Accounting Terms Every Business Owner Should KnowIntroduction to Accounting:
Definition: “Accounting is the art of recording, classifying and summarizing in a significant manner and in terms of money, transactions and events which are in the part at least of a financial character and interpreting the results thereof”.
Characteristics of accounting:
  • Economic events: Every business involves economic events, which means the business transactions can be measured in terms of money. Economic events may be internal/external accounting involves both of them.
  • Identification: Identifying the transactions means the selection of transactions to be recorded. Only those transactions are to be recorded which are related to the organization and considered as financial character.
  •  Measurement: The identified business transactions which can be quantified, estimated and measured in terms of monetary units viz. Rupees, Dollars and Yens, etc can be recorded in the books of accounts.
  • Recording: Economic vents are recorded in a chronological order and systematic manner after having been identified and measured in financial terms.
  • Communication: Identification, measurement and recording of economic events are done in order that the relevant information is generated and communicated in a prescribed format to the management and other internal and external use.
  • Entity: In the whole accounting process we are concerned about the entity which does economic activities. Entity means and includes any profit making or not for profit enterprises.
  • Book-keeping: Book-keeping is a primary and basic function in the process of accounting and concerned with recording and maintenance of books of accounts only.

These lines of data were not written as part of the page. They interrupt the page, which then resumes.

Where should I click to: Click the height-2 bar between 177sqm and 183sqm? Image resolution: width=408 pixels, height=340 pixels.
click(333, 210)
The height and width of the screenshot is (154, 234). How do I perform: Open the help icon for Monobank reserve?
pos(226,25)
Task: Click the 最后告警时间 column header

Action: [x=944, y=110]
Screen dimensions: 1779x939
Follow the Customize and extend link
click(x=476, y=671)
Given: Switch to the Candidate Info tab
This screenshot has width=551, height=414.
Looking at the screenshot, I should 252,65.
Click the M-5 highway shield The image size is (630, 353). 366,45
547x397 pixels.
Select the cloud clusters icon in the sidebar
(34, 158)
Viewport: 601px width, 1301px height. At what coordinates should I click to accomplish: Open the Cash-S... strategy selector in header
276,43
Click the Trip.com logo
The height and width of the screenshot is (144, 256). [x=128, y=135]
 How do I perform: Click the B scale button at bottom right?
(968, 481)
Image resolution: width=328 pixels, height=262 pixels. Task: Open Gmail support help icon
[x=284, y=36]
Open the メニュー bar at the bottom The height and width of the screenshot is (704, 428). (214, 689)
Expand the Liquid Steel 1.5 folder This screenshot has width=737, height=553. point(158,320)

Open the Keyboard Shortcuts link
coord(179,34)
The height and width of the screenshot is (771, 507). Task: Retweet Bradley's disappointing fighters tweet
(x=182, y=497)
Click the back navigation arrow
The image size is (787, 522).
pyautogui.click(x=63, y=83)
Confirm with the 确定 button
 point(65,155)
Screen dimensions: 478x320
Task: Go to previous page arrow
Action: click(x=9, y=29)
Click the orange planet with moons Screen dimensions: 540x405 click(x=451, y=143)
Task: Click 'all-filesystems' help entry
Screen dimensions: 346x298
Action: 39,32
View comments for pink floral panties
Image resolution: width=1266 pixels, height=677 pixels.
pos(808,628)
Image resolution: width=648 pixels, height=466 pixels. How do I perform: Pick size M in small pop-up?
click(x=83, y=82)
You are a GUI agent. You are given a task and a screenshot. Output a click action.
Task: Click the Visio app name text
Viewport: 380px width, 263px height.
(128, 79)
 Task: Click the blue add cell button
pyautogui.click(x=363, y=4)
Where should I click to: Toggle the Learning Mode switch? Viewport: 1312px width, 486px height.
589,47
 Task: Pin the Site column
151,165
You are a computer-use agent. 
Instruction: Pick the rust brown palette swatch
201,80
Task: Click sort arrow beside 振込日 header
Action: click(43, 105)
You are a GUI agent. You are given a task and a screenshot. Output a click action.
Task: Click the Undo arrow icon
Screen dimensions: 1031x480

In this process the following basic activities are considered essential:
  1.     Identification of the transactions from the various business transactions which have financial characters.
  2.       Measurement of those transactions in terms of money. 
  3.          Recording those transactions in the books of original entry.
  4.      Classification of the transaction keeping in view the respective ledger accounts.
Objectives of Accounting:
The objectives of accounting are as follows:
  • Systematic recording of business transactions: A systematic and complete record helps the management to receive any information easily and in time. Accounting records all business transactions in books of account in such a manner that intended to users can use the information for different decision making purpose.
  • Ascertainment of results: The main purpose of any business is to earn profit. For the ascertainment of profit or loss by the business enterprise, all income and expenses are to be worked out and presented in a separate statement which is called trading and profit and loss account.
  • Ascertainment of information to various users: The aim of showing financial position can be achieved by preparing balance sheet of the business enterprises. Balance sheet is a statement of assets and liabilities.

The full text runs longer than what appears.